明治の文豪・島崎藤村は明治後期に当地を訪れ湯かむり唄を見聞し
土地での湯かむり歌といふものを聴かせてもらつた。いつの頃からのならはしか、土地の人達は柄杓ですくふ湯を頭に浴びながら歌ふ。うたの拍子は湯をうつ柄杓の音から起る。きぬたでも聴くやうで、野趣があつた。この湯かむり歌もたしかに馳走の一つであつた。
と記している。
以下は『日本民謡大観 中国編』による、湯かむり唄の歌詞。
昭和39年11月に現地で実況録音されたもの。
恐らくは合唱「湯かむり唄」の歌詞のモチーフだろうか。
ヤレヤレヤレヤレ始まる始まる始まる所は
因州因幡は岩井の温泉 湯かむり唄だよ
三つに四つは五つも六つ
七んな八つなら初めのおとよ
初めのおとよだ
音に名高い鶴が岡にて 新田のお兜改め
目利きの役目は顔世御前で
花の姿の優しき師直
見染めて玉章送りだ
三つに四つは五つも六つ
七んな八つは二十歳の姐さん
はたちの姐さん 人間世界は夢の淡雪
寝たのが極楽起きたのが地獄で
明けの烏に浦里時次郎
三つに四つは五つでも六つ
七んな八つならおさんの宿で
おさんが宿では三吉子別れ
哀れな染め分手綱で
間のお山にゃお杉やお玉じゃ
三つに四つは五つでも六つ
七んな八つは島田に鹿子だ
島田に鹿子だ
四季に絶えなく花は開けど
開かぬ御門を入り来る上使は石堂薬師寺
かねて覚悟の判官様が
衣紋を上下に両肌おしのけ九寸五分だ
息せき駆け来る家老の大星…
「日本民謡大観」添え付けのCDによる録音は3分18秒。
演者は数人、順繰りで歌詞一番を担当する。
柄杓で湯面をパチャパチャ打って拍子を取れば、背後で湯桶がカコーンと鳴る。
まさに漫画のオノマトペそのまま。
江戸期日本の庶民の常識の知識だった『忠臣蔵』、あるいは大名家の姫君の乳母・重の井と生き別れの息子・三吉との予期せぬ再会と別れを描く「恋女房染分手綱」の一幕、遊女・浦里と馴染み客・時次郎の足抜きを描いた新内節『明烏』、あるいは近松門左衛門の浄瑠璃『冥途の飛脚』の登場人物、さらに武田勝頼の故事などなど江戸期の大衆文化のエッセンスを取り混ぜた歌詞。
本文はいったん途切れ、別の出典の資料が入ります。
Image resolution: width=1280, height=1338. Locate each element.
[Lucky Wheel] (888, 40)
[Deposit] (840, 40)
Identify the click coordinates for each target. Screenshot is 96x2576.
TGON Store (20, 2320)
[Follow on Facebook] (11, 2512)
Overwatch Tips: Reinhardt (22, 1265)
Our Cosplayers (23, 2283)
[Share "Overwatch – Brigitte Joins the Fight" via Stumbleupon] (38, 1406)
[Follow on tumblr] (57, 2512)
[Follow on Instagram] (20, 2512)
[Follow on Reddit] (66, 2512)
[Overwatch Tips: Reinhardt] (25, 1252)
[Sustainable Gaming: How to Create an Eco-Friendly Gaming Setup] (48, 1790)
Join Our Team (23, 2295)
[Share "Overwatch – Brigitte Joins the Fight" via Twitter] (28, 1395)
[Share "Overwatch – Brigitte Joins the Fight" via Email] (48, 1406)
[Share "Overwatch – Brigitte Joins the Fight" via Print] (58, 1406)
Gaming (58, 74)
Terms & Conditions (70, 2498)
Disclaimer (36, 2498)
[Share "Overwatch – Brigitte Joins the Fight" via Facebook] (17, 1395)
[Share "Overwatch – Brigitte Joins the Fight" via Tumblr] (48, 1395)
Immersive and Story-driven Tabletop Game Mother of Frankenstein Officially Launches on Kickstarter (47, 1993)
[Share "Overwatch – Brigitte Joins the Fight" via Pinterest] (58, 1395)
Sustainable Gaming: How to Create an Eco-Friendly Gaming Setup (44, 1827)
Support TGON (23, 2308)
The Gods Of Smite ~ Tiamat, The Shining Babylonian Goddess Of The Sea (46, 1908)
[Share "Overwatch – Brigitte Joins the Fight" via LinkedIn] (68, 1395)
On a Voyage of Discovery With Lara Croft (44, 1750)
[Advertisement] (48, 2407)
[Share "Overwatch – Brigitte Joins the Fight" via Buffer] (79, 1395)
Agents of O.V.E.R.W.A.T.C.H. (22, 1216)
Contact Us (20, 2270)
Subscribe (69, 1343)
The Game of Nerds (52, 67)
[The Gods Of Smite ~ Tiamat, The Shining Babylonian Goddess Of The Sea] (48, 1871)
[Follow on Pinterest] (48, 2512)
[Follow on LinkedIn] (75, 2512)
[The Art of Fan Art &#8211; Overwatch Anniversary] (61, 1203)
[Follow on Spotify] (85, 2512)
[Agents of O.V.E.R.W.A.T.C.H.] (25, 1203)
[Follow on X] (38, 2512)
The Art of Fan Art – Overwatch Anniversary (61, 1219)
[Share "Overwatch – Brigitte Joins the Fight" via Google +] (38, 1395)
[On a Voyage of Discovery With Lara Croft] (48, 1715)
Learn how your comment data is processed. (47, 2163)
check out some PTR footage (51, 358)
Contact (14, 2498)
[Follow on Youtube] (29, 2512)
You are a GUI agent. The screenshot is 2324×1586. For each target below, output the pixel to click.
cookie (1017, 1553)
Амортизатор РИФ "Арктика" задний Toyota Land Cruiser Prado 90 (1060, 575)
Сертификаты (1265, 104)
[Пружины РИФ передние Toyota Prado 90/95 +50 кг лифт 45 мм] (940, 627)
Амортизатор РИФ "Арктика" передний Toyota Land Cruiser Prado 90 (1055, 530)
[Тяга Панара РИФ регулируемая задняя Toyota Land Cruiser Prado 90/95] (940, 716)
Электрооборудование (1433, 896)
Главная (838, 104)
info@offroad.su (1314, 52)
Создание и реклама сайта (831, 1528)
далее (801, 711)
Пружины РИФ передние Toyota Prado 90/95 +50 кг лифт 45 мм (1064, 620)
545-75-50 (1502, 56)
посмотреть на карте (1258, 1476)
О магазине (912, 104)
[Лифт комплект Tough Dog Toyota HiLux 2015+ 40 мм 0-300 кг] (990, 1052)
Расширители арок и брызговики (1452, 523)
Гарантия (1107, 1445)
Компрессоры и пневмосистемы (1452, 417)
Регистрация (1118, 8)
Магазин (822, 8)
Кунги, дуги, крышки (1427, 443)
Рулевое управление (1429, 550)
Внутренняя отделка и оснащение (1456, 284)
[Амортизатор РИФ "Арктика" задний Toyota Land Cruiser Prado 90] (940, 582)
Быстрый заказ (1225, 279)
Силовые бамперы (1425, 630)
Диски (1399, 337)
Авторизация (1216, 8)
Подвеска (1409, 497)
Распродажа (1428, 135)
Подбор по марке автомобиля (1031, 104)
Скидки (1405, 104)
当時の民衆の「はやり」がそのまま反映された一幕である。
こんな唄を長々歌い継ぎながら、じっくり湯に浸かる。
日本は温泉大国。
だが入浴、当時に即して生まれた民謡は上州草津の「湯もみ唄」と、摂州有馬の「温泉入り初め唄」、そしてこの因州岩間の「湯かむり唄」以外では存在しない、と『日本民謡大観』は語る。
江戸期の庶民文化がちりばめられた「湯かむり唄」の歌詞。
平成令和の現代に歌詞を再編すれば、どうなるだろうか。